ZFはCES 2026において、AI技術を活用した新しいシャシー制御システム「AIロードセンス」を発表した。
このシステムは、ソフトウェア定義車両(SDV)における安全性と快適性を高める革新的なソリューションとして位置づけられている。
AIロードセンスは、最先端センサーを活用し、冬季路面、オフロード、舗装路の切り替わりなど、変化する路面・走行環境に応じてシャシーをリアルタイムで最適化する。取得された生データは、ZFのシャシー制御ソフトウェア「cubiX」によって処理され、セミアクティブダンパーシステム「Continuous Damping Control(CDC)」や、アクティブダンパーシステム「sMOTION」といったスマートアクチュエーターを協調制御させる。
sMOTIONは1ミリ秒以内に反応しダンパーを調整する。将来的には、ステア・バイ・ワイヤやブレーキ・バイ・ワイヤとの統合も予定されている。
AIロードセンスは、Standard、Advanced、Premiumの3つのバージョンが提供可能だ。Standardでは、CAN信号を用いて走行中の路面タイプを識別する。Advancedではカメラデータを追加し、路面状態の予測・分析が可能となる。Premiumでは、LiDAR技術も採用し、最遠25メートル先の路面形状を誤差2cmの精度でスキャンし、正確なシャシー制御を実現するための詳細な3D路面プロファイルを生成する。
AIロードセンスの特長の一つは、センサー情報とシャシーデータの高度な連携にある。カメラ単体では雪を一様な路面として認識するが、ZFはカメラ信号に加え、タイヤスリップやトルク増加といったシャシー信号を組み合わせることで、深雪と浅雪を識別し、状況に応じた最適制御を可能にしている。
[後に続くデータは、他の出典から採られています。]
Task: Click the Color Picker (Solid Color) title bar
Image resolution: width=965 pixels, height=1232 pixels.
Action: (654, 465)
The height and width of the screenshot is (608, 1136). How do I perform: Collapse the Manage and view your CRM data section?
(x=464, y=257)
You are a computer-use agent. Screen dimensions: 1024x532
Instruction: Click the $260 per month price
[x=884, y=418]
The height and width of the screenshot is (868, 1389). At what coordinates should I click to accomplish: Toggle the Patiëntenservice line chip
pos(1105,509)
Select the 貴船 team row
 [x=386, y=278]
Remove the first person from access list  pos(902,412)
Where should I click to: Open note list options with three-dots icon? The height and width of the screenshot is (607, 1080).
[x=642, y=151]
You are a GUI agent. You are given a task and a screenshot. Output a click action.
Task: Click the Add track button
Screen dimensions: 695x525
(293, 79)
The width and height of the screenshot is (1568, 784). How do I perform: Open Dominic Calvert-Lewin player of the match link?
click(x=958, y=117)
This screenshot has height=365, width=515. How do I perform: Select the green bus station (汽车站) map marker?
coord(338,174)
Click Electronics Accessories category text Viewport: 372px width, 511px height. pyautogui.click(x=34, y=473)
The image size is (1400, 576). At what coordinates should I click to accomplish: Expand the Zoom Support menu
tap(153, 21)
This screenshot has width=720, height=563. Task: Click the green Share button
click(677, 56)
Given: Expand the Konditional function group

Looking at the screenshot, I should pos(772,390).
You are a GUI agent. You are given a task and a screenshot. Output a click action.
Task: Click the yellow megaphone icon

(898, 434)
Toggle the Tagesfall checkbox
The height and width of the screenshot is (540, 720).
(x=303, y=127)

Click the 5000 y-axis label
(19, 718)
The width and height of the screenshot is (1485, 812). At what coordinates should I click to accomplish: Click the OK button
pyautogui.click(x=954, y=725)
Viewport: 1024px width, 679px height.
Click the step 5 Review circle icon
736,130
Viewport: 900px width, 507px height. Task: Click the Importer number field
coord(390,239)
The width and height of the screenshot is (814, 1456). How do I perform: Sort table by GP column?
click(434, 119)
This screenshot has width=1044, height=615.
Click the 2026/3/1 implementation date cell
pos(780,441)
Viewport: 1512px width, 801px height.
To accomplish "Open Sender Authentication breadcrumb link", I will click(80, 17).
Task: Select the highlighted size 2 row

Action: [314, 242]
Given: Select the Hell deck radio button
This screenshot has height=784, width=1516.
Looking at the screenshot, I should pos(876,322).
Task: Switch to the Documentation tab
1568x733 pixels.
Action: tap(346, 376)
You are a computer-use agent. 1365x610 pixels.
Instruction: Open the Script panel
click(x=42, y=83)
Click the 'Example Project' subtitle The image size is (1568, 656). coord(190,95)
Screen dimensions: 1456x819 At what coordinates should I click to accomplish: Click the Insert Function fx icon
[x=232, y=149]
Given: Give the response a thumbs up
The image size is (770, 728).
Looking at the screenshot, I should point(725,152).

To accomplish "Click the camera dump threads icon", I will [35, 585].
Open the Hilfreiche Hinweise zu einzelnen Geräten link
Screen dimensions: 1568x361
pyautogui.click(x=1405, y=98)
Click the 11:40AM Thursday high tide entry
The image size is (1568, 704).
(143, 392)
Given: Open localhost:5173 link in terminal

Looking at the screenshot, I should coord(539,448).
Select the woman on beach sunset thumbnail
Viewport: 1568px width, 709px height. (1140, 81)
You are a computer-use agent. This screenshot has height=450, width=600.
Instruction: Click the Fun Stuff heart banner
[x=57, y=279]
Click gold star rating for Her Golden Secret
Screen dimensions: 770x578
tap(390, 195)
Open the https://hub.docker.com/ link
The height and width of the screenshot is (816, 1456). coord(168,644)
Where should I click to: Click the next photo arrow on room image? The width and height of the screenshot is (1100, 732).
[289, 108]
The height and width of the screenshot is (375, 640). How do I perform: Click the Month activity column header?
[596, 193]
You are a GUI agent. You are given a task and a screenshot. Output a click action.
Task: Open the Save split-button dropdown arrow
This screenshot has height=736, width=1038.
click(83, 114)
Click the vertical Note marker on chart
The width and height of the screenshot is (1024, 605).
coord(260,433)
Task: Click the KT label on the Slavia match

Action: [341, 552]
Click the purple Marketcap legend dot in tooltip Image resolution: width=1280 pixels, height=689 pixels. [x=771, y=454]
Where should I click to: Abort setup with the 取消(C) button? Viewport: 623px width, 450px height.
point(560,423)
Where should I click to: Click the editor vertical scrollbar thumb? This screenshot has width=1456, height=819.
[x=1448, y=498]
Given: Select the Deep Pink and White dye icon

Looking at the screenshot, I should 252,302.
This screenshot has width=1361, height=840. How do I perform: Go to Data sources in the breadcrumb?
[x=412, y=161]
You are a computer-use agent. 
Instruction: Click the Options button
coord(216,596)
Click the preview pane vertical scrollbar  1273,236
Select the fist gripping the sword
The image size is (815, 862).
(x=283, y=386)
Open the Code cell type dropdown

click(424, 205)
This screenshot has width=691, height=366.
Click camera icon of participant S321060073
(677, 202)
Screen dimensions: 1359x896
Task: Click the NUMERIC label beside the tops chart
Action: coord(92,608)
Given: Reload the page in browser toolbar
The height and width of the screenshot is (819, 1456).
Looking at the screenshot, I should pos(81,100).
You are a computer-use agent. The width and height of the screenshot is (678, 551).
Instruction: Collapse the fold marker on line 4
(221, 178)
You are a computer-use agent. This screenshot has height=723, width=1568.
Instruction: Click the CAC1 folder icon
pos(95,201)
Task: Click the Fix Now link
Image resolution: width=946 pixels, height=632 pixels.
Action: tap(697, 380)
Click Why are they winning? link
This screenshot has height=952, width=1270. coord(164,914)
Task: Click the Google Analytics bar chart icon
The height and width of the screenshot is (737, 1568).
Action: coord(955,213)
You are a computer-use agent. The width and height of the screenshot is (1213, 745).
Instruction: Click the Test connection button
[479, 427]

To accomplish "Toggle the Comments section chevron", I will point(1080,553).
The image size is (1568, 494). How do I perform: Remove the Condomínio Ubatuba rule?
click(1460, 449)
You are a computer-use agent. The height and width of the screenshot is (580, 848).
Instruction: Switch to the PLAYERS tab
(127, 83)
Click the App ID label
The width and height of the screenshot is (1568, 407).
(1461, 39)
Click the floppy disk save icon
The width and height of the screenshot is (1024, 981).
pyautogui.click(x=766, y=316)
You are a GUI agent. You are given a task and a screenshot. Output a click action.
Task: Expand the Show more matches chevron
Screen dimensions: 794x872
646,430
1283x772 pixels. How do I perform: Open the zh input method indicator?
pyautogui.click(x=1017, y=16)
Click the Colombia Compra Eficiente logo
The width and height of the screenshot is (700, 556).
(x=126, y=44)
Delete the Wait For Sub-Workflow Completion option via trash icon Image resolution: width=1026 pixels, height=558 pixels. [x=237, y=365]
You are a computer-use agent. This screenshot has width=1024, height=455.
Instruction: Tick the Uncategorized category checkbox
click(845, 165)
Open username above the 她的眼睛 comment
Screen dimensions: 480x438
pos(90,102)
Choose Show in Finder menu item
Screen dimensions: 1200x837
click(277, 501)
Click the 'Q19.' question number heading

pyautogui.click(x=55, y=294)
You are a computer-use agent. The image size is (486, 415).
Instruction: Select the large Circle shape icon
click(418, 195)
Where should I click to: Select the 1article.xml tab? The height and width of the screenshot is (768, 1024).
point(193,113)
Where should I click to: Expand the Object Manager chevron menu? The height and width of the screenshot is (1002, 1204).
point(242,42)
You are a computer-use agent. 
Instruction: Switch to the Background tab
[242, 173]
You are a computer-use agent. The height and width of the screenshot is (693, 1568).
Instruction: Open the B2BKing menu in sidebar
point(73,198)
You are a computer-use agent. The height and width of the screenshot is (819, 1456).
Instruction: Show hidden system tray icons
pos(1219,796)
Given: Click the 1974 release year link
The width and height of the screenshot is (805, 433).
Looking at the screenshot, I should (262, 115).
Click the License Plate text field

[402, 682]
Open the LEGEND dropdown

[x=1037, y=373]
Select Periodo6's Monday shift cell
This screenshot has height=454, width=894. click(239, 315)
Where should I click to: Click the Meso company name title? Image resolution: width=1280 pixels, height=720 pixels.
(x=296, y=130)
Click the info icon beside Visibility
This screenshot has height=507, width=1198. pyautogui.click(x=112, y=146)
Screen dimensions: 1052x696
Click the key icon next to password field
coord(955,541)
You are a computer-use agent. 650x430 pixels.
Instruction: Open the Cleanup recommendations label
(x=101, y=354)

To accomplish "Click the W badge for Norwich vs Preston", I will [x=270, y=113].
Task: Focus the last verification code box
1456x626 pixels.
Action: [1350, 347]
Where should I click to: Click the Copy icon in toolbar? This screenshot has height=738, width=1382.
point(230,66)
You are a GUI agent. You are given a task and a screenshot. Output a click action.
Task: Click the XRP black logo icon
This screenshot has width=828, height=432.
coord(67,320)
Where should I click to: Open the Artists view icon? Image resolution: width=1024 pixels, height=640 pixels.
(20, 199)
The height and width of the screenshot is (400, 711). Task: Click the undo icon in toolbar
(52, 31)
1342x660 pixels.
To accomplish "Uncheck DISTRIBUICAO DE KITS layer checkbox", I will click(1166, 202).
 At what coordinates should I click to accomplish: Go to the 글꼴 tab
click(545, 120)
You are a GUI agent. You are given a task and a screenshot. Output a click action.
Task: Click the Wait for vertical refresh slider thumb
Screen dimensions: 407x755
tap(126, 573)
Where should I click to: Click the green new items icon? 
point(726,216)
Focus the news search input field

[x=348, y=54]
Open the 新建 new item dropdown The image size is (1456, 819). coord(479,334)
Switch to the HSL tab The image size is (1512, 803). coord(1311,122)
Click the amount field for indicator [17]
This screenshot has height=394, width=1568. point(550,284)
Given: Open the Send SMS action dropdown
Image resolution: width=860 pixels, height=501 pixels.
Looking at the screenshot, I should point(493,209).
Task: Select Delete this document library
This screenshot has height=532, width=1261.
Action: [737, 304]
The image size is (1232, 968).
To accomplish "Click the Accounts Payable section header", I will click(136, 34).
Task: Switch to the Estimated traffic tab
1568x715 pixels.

たとえば滑りやすい路面を検知すると、「スノースタート」機能が自動的に作動し、トルクを抑制して発進時にホイールスピンを防止する。この機能により、過酷な道路状況でも快適で不安の少ないリラックスした運転が可能になる。
またオフロード走行では、路面の硬さや深さ(泥、砂、岩、雪など)をAIが判断し、最適な駆動特性を自動選択。4WDやデフは事前に最適制御され、深い轍でも安定した走行が可能になる。
さらにAIロードセンスはバックグラウンドで動作し、ドライバーが意識して走行モードを選択する必要がない。たとえば砂利道から高速道路へ移行した場合、システムは静粛性と省エネ性能を重視したモードへ即座に切り替わり、ドライバーの操作介入なしで最大限の快適性と効率を提供することができる。
このソフトウェアは、アクセル、ブレーキ、ステアリング操作に加え車内外の状況を分析することで、ドライバー行動を認識。運転スタイルや嗜好に合わせたシャシーおよびパワートレインの制御を可能にする。ZFは、これらソフトウェアの開発を通じ、OEMのブランドを際立たせる差別化価値の創出を支援している。
ZFは、車両に追加の遮音ハードウェアを必要とせず、車室内のタイヤ空洞共鳴音を低減する「アクティブ・ノイズ・リダクション」も発表した。この技術は、次世代スマート・シャシー・センサーとセミアクティブダンパー(CDC)をcubiXソフトウェアで制御することでノイズを打ち消す。
現時点で最大3dB、将来的には最大10dBのノイズ低減が可能で、量産開始は2028年を予定している。
cubiXをはじめ、AIロードセンスやアクティブ・ノイズ・リダクションといったソフトウェアは、すでに利用され成功している、ZFのシャシー2.0戦略の中核を成している。